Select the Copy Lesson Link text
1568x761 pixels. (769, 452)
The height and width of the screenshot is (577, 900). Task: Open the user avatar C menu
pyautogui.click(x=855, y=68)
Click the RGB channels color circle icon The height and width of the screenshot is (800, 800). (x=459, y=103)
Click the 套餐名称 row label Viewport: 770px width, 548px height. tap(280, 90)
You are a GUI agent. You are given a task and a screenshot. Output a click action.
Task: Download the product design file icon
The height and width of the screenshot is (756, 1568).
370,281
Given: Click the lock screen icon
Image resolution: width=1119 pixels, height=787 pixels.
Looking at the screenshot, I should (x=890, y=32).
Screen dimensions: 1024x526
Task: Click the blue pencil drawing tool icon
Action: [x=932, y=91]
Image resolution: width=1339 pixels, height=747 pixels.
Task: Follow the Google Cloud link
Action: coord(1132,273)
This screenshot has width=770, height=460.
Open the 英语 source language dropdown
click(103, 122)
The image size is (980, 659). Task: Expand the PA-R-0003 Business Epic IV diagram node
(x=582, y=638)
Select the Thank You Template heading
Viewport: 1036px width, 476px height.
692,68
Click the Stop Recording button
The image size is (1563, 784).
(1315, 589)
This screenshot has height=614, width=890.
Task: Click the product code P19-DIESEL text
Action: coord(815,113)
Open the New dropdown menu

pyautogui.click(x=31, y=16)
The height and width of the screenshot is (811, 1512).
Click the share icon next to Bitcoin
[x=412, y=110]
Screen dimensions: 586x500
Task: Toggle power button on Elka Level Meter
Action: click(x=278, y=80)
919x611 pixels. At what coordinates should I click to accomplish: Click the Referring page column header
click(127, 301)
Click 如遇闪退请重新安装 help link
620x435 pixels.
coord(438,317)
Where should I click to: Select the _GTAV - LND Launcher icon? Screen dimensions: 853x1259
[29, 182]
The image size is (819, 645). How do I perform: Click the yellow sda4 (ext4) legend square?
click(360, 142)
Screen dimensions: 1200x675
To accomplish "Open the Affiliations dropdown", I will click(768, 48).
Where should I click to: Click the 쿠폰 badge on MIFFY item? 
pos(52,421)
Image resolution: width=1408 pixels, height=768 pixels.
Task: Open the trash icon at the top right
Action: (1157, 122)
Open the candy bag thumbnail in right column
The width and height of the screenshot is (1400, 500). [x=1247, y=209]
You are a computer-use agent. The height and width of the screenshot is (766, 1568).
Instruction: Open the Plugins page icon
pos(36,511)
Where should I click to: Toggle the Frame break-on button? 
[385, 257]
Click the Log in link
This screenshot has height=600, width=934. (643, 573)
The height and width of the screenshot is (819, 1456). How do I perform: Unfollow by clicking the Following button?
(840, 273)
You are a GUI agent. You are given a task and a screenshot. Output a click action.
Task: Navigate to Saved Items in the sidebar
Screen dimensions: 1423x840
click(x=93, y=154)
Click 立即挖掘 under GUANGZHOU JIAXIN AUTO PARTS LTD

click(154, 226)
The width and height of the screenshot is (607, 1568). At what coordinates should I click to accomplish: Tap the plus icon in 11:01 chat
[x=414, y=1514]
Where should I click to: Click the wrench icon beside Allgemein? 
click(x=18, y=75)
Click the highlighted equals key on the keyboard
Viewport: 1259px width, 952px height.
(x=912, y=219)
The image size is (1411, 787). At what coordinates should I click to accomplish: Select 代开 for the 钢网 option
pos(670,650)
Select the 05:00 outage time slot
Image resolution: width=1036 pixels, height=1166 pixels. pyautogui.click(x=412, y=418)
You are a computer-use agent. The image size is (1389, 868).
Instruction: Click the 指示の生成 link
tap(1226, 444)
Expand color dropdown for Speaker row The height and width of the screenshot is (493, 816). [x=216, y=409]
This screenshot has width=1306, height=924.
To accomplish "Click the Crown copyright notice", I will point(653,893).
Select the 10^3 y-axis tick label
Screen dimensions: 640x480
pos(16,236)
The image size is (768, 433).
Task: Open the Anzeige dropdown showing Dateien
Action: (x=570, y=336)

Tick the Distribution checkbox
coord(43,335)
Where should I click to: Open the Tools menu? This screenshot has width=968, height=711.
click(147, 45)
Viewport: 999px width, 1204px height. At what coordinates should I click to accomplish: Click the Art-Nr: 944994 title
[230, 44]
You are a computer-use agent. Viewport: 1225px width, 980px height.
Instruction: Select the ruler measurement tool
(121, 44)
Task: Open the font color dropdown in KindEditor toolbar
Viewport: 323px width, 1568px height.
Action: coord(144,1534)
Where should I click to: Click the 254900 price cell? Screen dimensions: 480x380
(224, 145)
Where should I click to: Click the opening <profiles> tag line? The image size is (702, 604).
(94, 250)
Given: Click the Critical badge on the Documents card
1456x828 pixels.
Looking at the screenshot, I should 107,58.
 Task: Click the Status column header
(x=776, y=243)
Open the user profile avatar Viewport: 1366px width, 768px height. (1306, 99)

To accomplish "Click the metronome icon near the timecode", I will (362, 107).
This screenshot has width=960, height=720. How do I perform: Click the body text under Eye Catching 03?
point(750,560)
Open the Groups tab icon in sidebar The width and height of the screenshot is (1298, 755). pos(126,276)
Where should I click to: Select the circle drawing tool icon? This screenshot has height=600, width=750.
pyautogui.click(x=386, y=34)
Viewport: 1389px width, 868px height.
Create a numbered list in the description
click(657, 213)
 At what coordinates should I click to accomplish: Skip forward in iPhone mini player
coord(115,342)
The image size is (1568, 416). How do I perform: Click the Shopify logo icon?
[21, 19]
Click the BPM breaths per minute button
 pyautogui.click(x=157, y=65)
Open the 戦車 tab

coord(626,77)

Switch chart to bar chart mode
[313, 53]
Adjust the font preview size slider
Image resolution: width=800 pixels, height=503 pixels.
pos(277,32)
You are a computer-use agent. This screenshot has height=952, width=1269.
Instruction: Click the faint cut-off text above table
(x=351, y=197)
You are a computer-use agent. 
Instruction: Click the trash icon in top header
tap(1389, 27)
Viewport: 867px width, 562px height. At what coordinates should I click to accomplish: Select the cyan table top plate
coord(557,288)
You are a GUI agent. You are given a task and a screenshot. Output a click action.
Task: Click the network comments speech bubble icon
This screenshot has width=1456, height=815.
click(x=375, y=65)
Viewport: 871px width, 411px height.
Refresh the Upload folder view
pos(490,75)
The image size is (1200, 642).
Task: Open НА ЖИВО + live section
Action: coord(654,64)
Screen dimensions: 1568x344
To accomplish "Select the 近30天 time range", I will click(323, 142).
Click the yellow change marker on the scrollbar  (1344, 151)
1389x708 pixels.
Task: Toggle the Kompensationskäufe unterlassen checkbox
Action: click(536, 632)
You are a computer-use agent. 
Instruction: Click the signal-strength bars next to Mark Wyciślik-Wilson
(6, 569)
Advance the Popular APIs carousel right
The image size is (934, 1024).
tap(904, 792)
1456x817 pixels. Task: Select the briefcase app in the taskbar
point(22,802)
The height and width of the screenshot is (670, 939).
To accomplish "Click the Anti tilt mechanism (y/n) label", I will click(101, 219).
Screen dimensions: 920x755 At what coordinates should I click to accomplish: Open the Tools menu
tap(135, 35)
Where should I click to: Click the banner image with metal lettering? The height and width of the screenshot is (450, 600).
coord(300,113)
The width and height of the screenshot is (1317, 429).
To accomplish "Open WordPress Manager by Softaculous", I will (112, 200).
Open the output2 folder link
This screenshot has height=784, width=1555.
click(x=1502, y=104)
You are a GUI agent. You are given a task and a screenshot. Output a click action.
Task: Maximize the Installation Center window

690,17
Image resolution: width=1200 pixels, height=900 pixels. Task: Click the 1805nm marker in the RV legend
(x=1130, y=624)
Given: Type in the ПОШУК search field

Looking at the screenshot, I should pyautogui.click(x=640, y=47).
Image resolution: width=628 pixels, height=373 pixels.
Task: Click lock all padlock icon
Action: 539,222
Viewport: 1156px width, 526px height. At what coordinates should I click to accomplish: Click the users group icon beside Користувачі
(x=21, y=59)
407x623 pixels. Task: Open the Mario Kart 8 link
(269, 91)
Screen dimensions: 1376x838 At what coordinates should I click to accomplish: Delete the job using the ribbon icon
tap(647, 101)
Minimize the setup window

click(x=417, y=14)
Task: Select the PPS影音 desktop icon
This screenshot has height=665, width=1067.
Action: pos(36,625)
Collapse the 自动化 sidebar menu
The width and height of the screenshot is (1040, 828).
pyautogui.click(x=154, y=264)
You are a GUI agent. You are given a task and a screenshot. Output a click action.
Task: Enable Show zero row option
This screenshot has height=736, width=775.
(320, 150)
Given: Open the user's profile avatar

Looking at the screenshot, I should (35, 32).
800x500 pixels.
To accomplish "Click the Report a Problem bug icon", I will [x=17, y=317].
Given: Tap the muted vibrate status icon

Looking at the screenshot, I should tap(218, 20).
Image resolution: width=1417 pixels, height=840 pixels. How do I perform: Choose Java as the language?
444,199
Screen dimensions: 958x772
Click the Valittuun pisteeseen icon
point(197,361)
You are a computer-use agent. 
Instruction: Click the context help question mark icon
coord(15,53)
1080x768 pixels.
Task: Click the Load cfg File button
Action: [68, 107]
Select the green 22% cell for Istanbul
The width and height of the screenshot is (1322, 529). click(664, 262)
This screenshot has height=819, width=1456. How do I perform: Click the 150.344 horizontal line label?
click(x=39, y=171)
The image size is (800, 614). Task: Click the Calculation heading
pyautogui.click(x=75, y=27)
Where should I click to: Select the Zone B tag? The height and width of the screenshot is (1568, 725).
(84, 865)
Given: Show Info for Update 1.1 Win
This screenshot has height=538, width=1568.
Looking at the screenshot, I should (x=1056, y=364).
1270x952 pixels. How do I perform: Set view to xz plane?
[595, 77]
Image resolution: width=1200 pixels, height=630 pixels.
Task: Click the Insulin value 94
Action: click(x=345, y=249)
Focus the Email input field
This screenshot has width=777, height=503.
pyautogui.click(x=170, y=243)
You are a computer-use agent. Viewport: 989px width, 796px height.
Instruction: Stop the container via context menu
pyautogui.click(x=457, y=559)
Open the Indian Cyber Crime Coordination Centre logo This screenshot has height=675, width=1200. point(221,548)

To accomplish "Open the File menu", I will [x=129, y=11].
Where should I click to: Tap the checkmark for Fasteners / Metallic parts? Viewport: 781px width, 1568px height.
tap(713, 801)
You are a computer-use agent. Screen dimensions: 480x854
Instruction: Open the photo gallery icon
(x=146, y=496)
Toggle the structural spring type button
⁂
**Requirement:**
Reproduce the part that opens with the line containing "Image resolution: width=1417" and closes with the line containing "Looking at the screenshot, I should (x=1056, y=364).", replacing "How do I perform" with "How can I do" and leaving everything else unchanged.

**Completed task:**
Image resolution: width=1417 pixels, height=840 pixels. How can I do: Choose Java as the language?
444,199
Screen dimensions: 958x772
Click the Valittuun pisteeseen icon
point(197,361)
You are a computer-use agent. 
Instruction: Click the context help question mark icon
coord(15,53)
1080x768 pixels.
Task: Click the Load cfg File button
Action: [68, 107]
Select the green 22% cell for Istanbul
The width and height of the screenshot is (1322, 529). click(664, 262)
This screenshot has height=819, width=1456. How can I do: Click the 150.344 horizontal line label?
click(x=39, y=171)
The image size is (800, 614). Task: Click the Calculation heading
pyautogui.click(x=75, y=27)
Where should I click to: Select the Zone B tag? The height and width of the screenshot is (1568, 725).
(84, 865)
Given: Show Info for Update 1.1 Win
This screenshot has height=538, width=1568.
Looking at the screenshot, I should (x=1056, y=364).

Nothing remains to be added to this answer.